**Exercise description**:
Retype the records in full, exactly as they stand.

[Stored items]
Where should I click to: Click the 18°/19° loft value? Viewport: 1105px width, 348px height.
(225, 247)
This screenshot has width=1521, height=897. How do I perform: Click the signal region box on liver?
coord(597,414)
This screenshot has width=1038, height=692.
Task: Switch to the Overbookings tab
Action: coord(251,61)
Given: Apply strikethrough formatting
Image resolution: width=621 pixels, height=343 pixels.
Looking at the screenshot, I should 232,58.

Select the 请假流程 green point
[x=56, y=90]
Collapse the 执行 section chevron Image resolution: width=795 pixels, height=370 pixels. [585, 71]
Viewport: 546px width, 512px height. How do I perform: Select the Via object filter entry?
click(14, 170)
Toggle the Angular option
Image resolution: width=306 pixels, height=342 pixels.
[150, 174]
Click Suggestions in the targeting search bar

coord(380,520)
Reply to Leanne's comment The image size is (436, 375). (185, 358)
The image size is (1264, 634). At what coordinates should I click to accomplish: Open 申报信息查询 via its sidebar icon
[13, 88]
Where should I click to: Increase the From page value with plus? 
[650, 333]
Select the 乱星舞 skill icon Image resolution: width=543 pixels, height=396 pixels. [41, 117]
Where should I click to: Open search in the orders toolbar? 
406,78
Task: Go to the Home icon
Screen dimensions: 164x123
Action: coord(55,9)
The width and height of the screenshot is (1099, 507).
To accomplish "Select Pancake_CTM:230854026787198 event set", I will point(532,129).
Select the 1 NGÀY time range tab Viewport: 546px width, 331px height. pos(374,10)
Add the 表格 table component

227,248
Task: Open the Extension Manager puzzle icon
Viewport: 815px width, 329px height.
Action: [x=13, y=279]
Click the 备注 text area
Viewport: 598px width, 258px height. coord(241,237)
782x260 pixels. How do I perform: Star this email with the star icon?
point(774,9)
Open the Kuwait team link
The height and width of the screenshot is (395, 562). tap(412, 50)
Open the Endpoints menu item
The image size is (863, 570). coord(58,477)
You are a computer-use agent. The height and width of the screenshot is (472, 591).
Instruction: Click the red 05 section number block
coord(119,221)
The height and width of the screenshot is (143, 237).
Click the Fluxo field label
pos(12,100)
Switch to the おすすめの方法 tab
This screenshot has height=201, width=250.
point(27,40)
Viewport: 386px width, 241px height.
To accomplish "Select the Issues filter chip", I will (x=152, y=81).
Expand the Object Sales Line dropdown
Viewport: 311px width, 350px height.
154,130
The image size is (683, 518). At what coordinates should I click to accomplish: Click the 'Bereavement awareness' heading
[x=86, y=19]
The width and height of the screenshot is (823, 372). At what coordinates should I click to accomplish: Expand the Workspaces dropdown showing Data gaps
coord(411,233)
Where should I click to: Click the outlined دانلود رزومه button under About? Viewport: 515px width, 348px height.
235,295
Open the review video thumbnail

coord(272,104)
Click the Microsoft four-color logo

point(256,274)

**Finished exercise**:
Where should I click to: Click the 18°/19° loft value? Viewport: 1105px width, 348px height.
(225, 247)
This screenshot has width=1521, height=897. How do I perform: Click the signal region box on liver?
coord(597,414)
This screenshot has width=1038, height=692.
Task: Switch to the Overbookings tab
Action: coord(251,61)
Given: Apply strikethrough formatting
Image resolution: width=621 pixels, height=343 pixels.
Looking at the screenshot, I should 232,58.

Select the 请假流程 green point
[x=56, y=90]
Collapse the 执行 section chevron Image resolution: width=795 pixels, height=370 pixels. [585, 71]
Viewport: 546px width, 512px height. How do I perform: Select the Via object filter entry?
click(14, 170)
Toggle the Angular option
Image resolution: width=306 pixels, height=342 pixels.
[150, 174]
Click Suggestions in the targeting search bar

coord(380,520)
Reply to Leanne's comment The image size is (436, 375). (185, 358)
The image size is (1264, 634). At what coordinates should I click to accomplish: Open 申报信息查询 via its sidebar icon
[13, 88]
Where should I click to: Increase the From page value with plus? 
[650, 333]
Select the 乱星舞 skill icon Image resolution: width=543 pixels, height=396 pixels. [41, 117]
Where should I click to: Open search in the orders toolbar? 
406,78
Task: Go to the Home icon
Screen dimensions: 164x123
Action: coord(55,9)
The width and height of the screenshot is (1099, 507).
To accomplish "Select Pancake_CTM:230854026787198 event set", I will point(532,129).
Select the 1 NGÀY time range tab Viewport: 546px width, 331px height. pos(374,10)
Add the 表格 table component

227,248
Task: Open the Extension Manager puzzle icon
Viewport: 815px width, 329px height.
Action: [x=13, y=279]
Click the 备注 text area
Viewport: 598px width, 258px height. coord(241,237)
782x260 pixels. How do I perform: Star this email with the star icon?
point(774,9)
Open the Kuwait team link
The height and width of the screenshot is (395, 562). tap(412, 50)
Open the Endpoints menu item
The image size is (863, 570). coord(58,477)
You are a computer-use agent. The height and width of the screenshot is (472, 591).
Instruction: Click the red 05 section number block
coord(119,221)
The height and width of the screenshot is (143, 237).
Click the Fluxo field label
pos(12,100)
Switch to the おすすめの方法 tab
This screenshot has height=201, width=250.
point(27,40)
Viewport: 386px width, 241px height.
To accomplish "Select the Issues filter chip", I will (x=152, y=81).
Expand the Object Sales Line dropdown
Viewport: 311px width, 350px height.
154,130
The image size is (683, 518). At what coordinates should I click to accomplish: Click the 'Bereavement awareness' heading
[x=86, y=19]
The width and height of the screenshot is (823, 372). At what coordinates should I click to accomplish: Expand the Workspaces dropdown showing Data gaps
coord(411,233)
Where should I click to: Click the outlined دانلود رزومه button under About? Viewport: 515px width, 348px height.
235,295
Open the review video thumbnail

coord(272,104)
Click the Microsoft four-color logo

point(256,274)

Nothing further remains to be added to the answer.